ACTIVITY. Within the data below, copy each line where the string "Политика" is found.
╭──
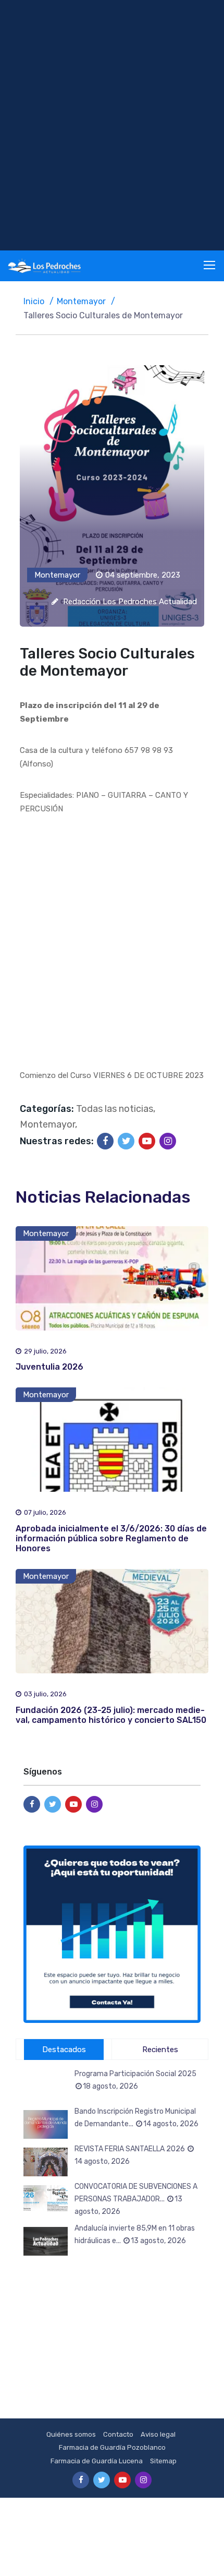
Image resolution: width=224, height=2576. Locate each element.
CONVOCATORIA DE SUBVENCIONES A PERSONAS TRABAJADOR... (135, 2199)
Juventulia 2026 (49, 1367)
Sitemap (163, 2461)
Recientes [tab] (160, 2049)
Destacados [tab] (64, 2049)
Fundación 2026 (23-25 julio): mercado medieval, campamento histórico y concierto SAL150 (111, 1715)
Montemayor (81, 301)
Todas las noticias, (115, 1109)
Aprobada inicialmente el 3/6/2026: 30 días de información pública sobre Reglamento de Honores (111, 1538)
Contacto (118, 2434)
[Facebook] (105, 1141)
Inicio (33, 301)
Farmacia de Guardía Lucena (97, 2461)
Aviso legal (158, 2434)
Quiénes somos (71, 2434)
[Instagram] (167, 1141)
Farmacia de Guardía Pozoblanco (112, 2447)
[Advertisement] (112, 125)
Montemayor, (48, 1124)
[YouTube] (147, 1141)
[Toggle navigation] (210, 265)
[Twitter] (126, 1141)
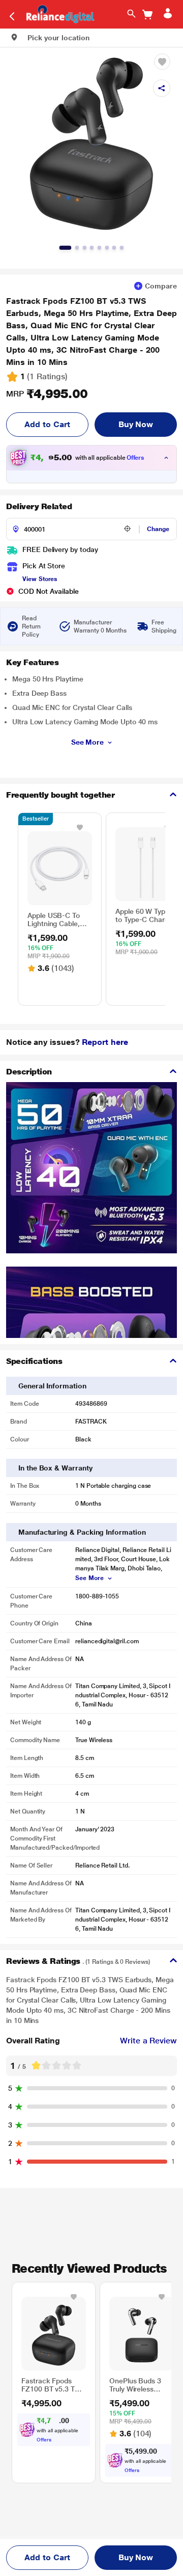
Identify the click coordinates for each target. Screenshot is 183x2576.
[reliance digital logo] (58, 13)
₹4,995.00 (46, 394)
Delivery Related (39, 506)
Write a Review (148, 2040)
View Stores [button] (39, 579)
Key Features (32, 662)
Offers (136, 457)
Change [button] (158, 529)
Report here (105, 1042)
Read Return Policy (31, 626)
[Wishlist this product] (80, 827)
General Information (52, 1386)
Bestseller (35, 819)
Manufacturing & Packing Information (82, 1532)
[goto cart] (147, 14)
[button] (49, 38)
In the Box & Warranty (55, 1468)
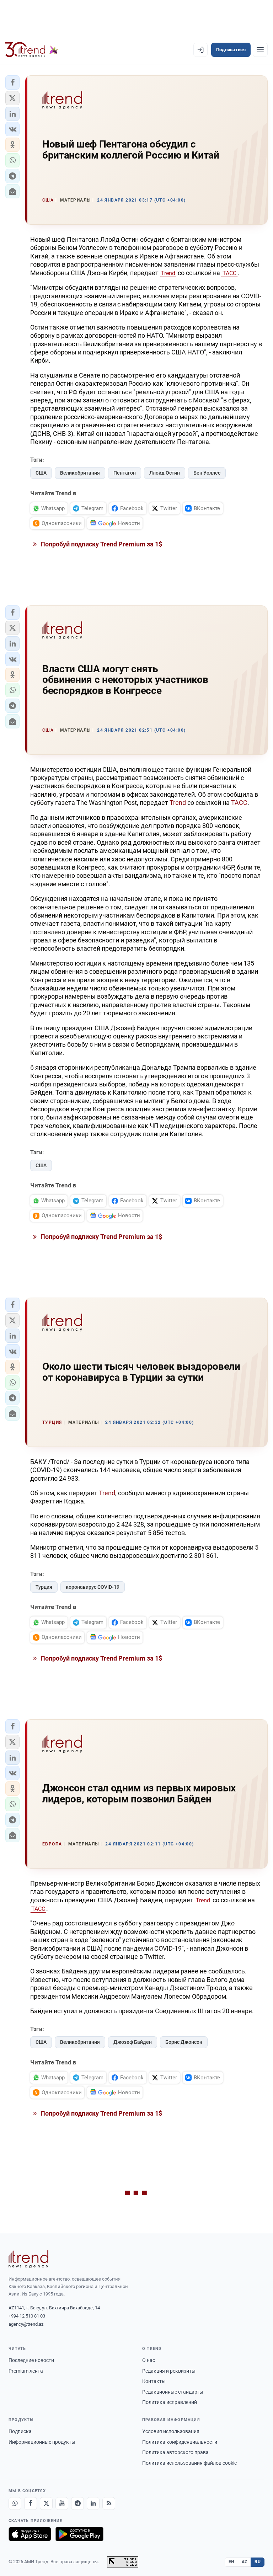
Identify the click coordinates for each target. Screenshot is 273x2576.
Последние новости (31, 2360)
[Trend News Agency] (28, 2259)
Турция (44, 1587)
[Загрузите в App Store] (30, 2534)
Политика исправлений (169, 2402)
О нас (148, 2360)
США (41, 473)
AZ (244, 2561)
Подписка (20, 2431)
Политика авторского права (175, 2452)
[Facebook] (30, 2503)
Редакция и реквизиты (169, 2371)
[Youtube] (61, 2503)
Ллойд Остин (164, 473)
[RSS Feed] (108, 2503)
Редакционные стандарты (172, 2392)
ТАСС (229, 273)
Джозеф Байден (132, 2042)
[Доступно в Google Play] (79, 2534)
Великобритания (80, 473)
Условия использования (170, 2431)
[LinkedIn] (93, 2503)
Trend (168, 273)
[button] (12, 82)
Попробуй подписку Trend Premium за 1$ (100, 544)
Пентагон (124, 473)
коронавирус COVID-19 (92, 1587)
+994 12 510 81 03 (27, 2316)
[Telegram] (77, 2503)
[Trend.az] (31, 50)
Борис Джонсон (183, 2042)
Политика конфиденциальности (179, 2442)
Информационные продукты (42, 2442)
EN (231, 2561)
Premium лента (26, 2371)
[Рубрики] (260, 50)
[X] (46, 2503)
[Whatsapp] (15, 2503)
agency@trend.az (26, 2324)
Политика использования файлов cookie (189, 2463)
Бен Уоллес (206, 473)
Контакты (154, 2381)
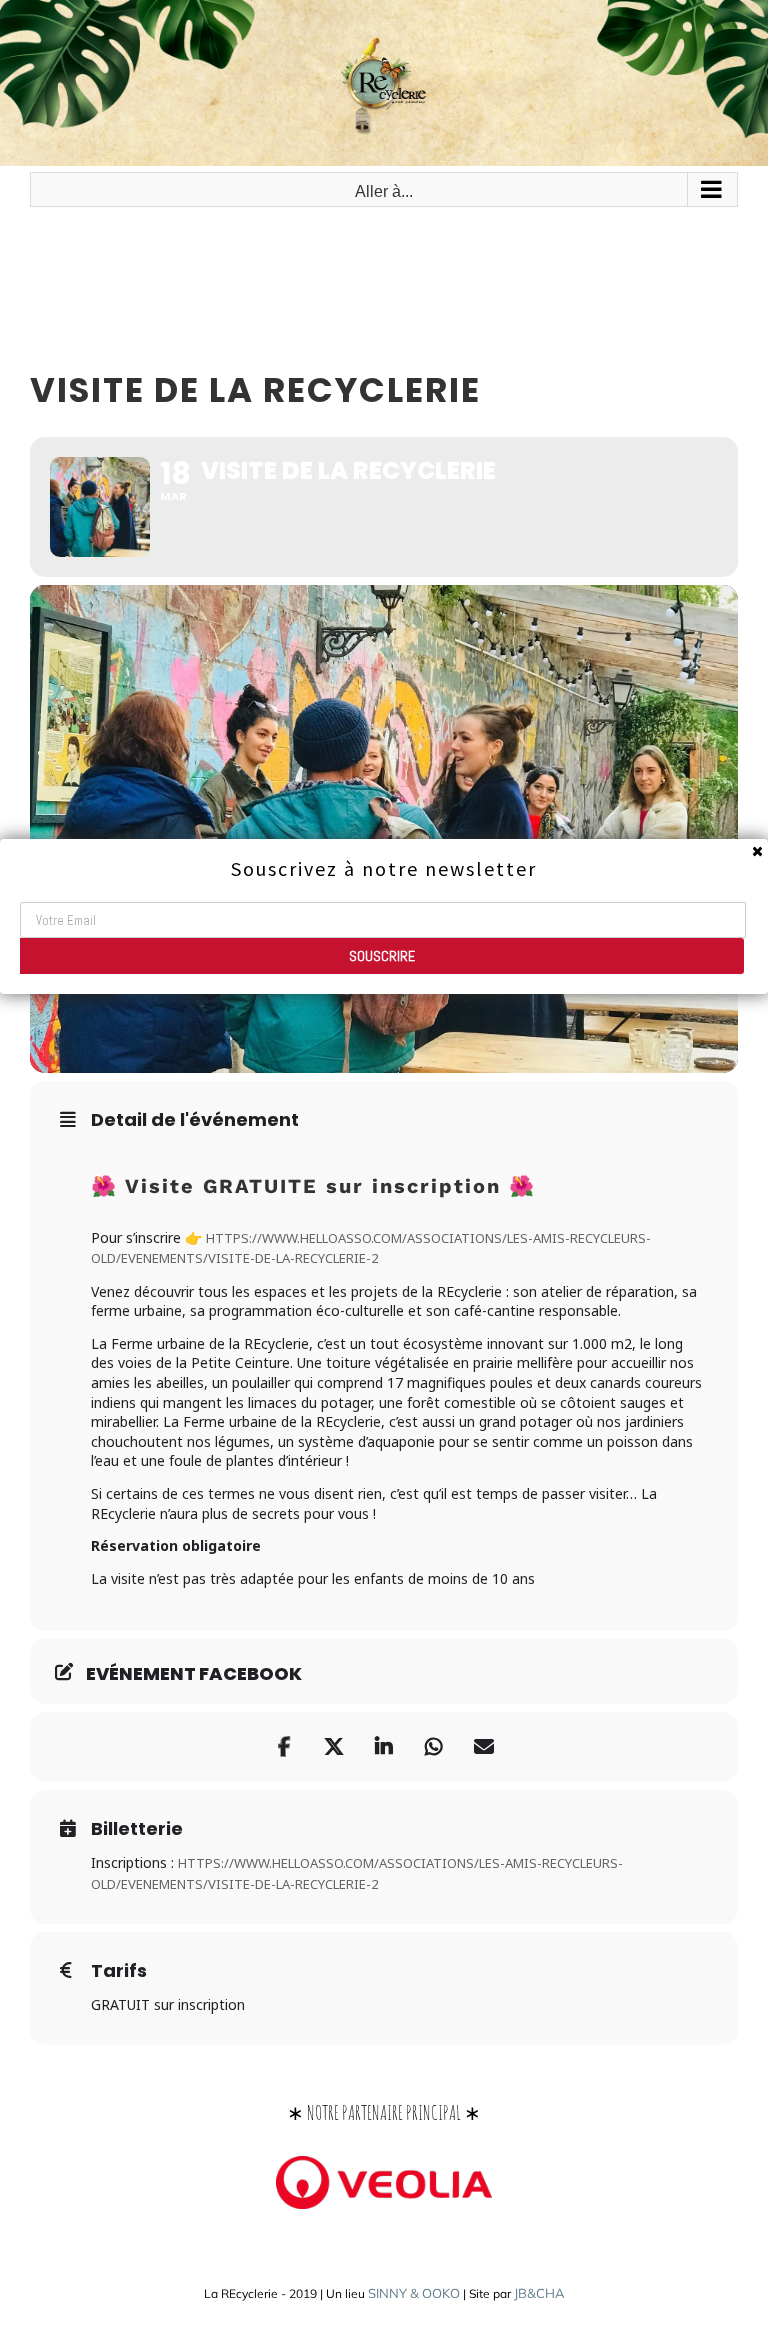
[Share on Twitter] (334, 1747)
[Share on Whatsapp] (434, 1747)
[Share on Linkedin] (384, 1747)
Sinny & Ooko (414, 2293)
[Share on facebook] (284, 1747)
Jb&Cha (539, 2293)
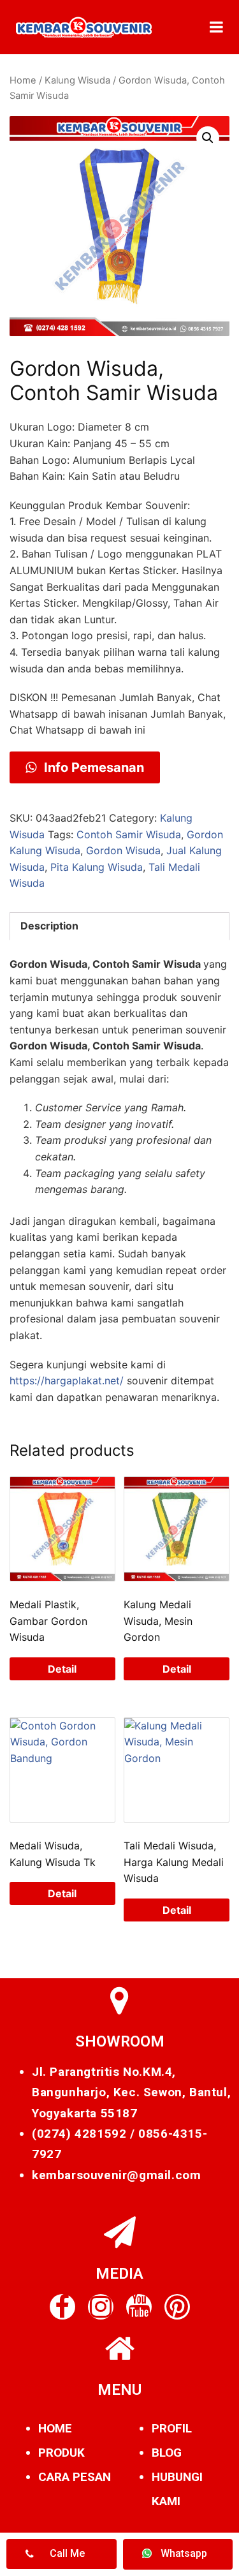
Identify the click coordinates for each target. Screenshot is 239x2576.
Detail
╰──
ANSWER BOX.
Политика исправлений (169, 2402)
Политика авторского права (175, 2452)
Политика конфиденциальности (179, 2442)
Политика использования файлов cookie (189, 2463)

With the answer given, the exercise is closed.